Molech is Alive and Well...
There's a famous song by Paul Brady called "The Island" which is set against the background of the Northern Ireland troubles... in it he says:
"Up here we sacrifice our children;
To feed the worn-out dreams of yesterday"
With the exception of sporadic spats of sectarian violence like this week at the Short Strand/Mountpottinger interface, in which, as ever, children often become the front-line troops, those days are behind us. But the old tensions remain and the battleground between unionist and republican has simply shifted. One of the most pronounced is the area of education, where Sinn Fein Education Minister Catrina Ruane has pursued a dogmatic approach to non-selective secondary education, which due to an equally dogmatic response by Unionists and stakeholders in the Grammar School sector, has produced a chaotic scenario for those starting the last year of primary school this week.
Today all P7 pupils will receive a very helpful leaflet outlining their options for transfer. I hope it is more helpful than previous missives from Ms. Ruane which have done nothing to quell the confusion and fear among parents, not to mention the tension and uncertainty in the hearts of children.
Let me put my cards on the table. The 11+ (supposedly the last ever one back in 1977) served me well, as it has served many academically able working class young people down through the years. But the post selection experience of many of my young friends who failed the "qualie" was not so favourable. In Northern Ireland we have a history of producing high performers in tertiary education, who have come through the Grammar School system, but we also have the worst record regarding children who come through the secondary system with no qualifications whatsoever. Is this the product of being labelled a failure at 11, or a feature of seeing secondary education as second best (leading to the recruitment of "second rate" teachers), or a function of a lack of parental and peer support/valuing of education among certain communities? I haven't done the detailed research so I cannot begin to assess where the reasoning for this lies. It certainly seems to be a more pronounced problem in certain loyalist communities that used to rely on jobs in heavy industry that didn't require qualifiations, leading to a low value placed on educational achievement in such communities.
So how can we address educational under-achievement, particularly in working class, loyalist areas? By dismantling the Grammar Sector? Abolishing selection? By raising standards in the secondary sector? By addressing the support for schools and education in working class areas? By moving everyone to selection at an older age, when selection of subjects for GCSE and further careers is already taking place (as with the Craigaveon area "Dixon Plan")?

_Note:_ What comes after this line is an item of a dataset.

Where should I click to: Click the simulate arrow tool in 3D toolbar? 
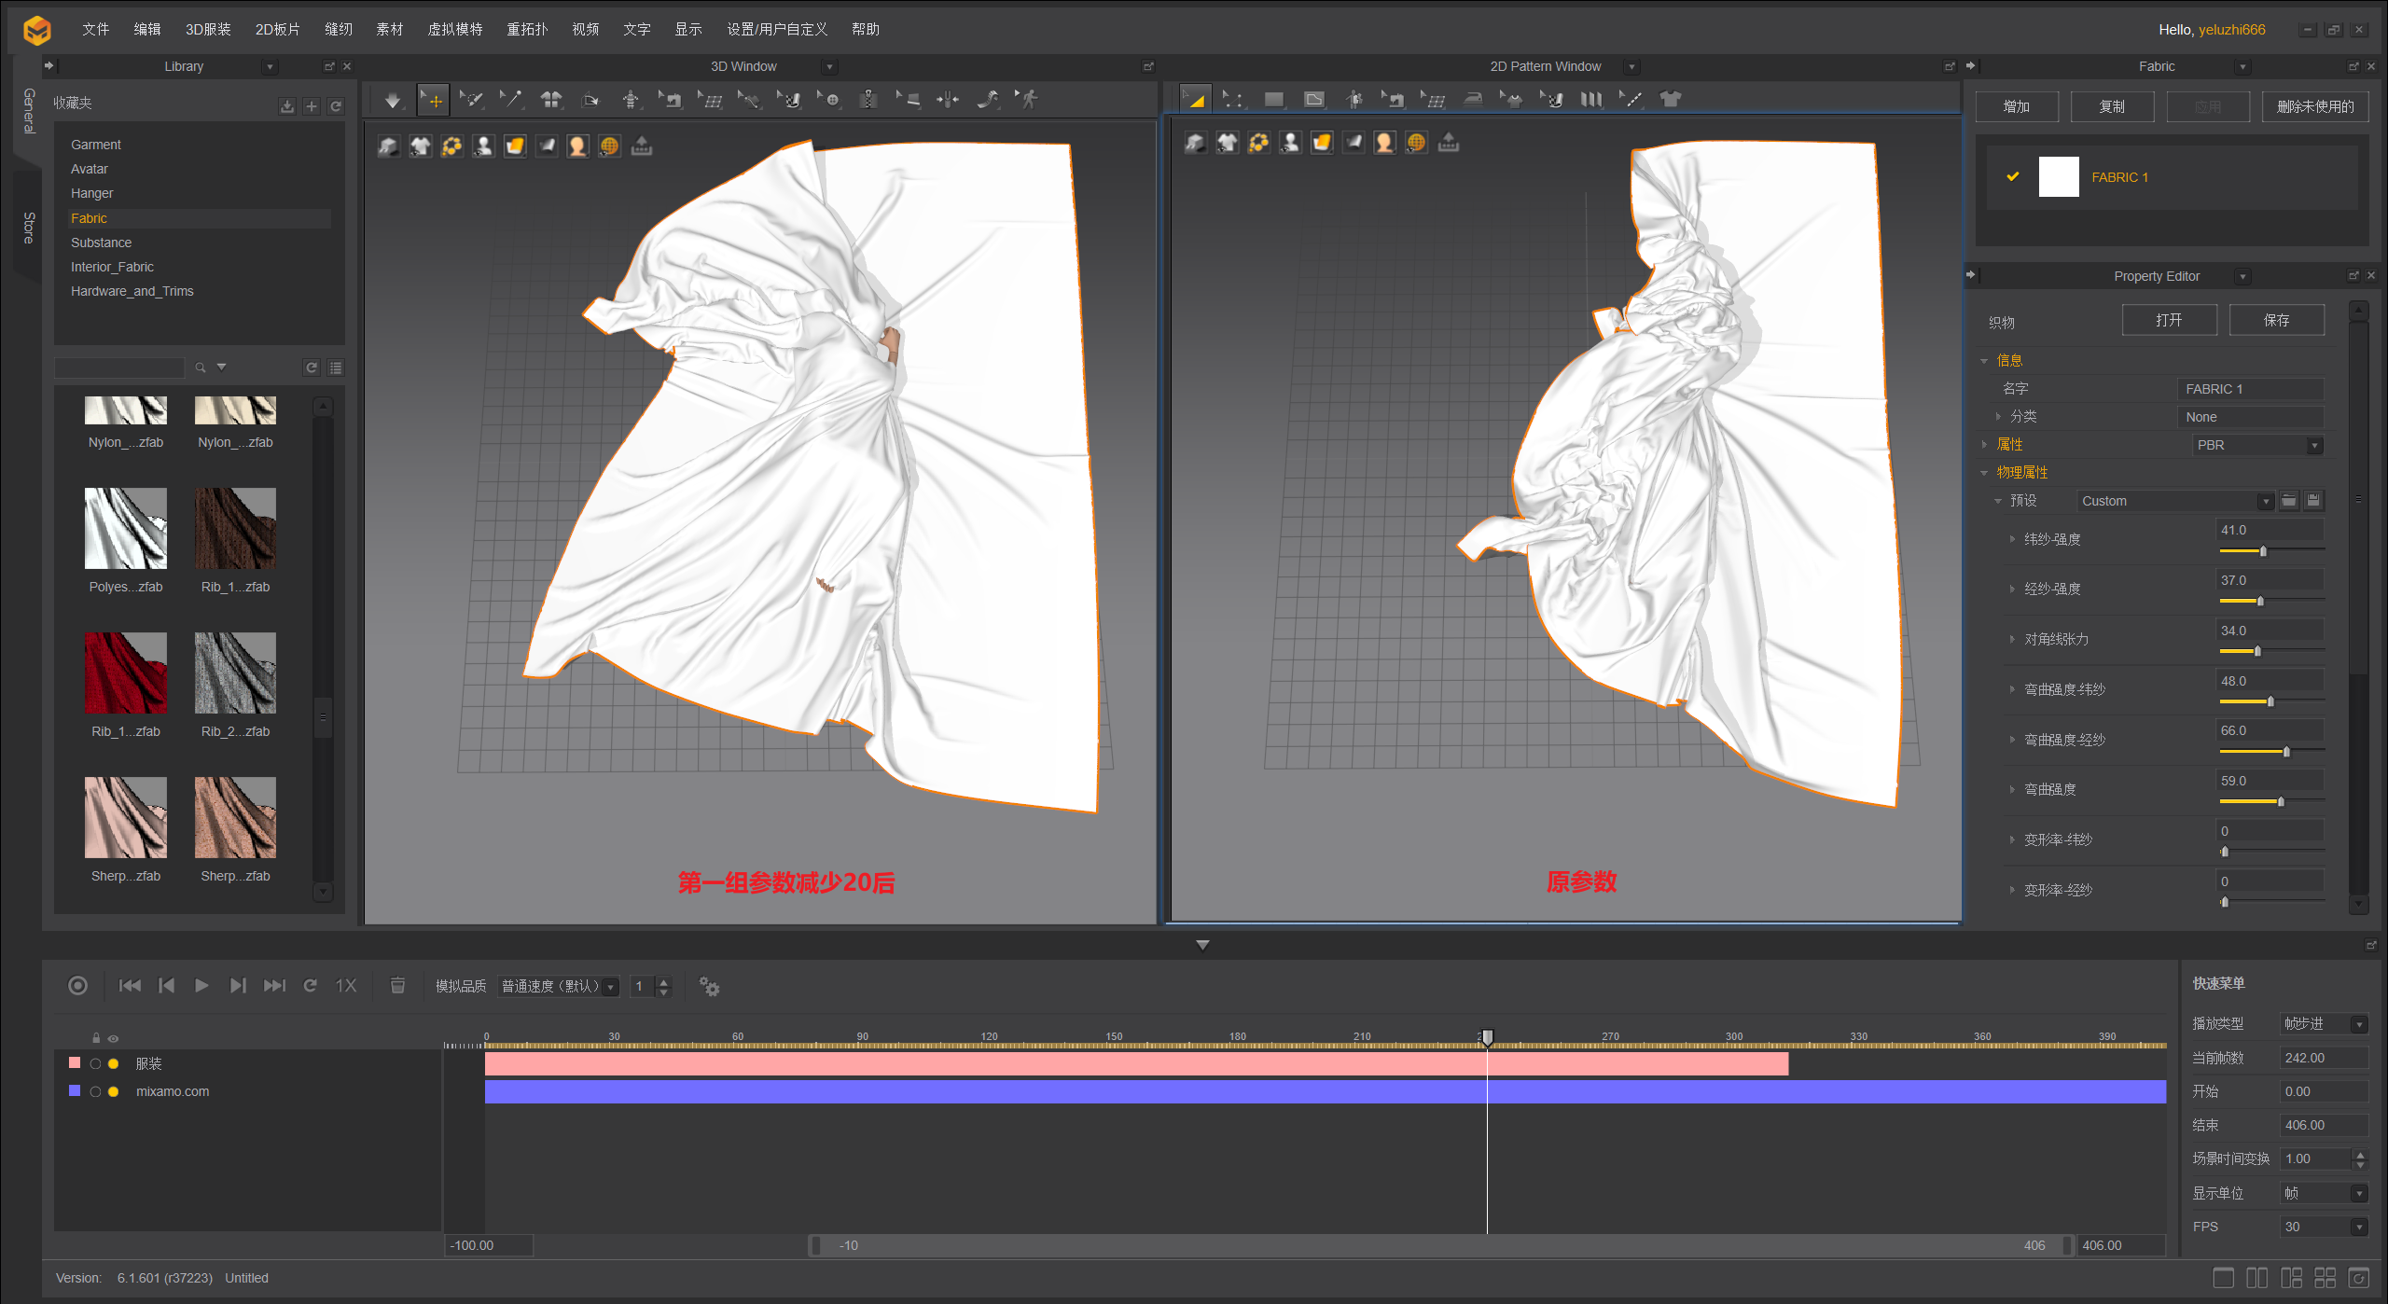click(393, 100)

Certainly the answer is not the bog standard comprehensive system of most of England and Scotland, which apparently has done little to improve social mobility among lower socio-economic groups. Even if it were, we need a coherent plan to get from here to there, rather than the ramshackle disaster that has occurred because of the ideological confrontation between Ms. Ruane and her opponents. The fact that parents will now have to pay for multiple unregulated entrance exams to different grammar schools will also reinforce the perception of those schools as bastions of the middle classes, and further deter those who come from poorer backgrounds. Those on free school meals may well get help with these fees, but there are many from working class areas who don't avail of the free meals they might be entitled to for many complex reasons and others who are borderline cases. Many of these will undoubtedly be deterred by this financial hurdle, especially where they come from a community where education is not valued as highly as it might be.
There are no votes for children in our political system. And so long as the mess in our educational system only affects the year or two that are facing the transition, that won't lose our politicians too many votes either. Anyway, those who do vote tend to do so on constitutional lines rather than on any other issues, so the needs of this year's P7 children will be sacrificed once more...
Yet the whole thing is a national disgrace.
Platform for Change have already organised one consultation on the subject, and you can check out some of their thinking on the subject here. But this whole issue needs to become a key one for us as a society, and not just the preserve of politicians, educational interest groups and talking shops. We've all got to make it a priority before another generation of children are sacrificed to the Molech of political and educational intransigence.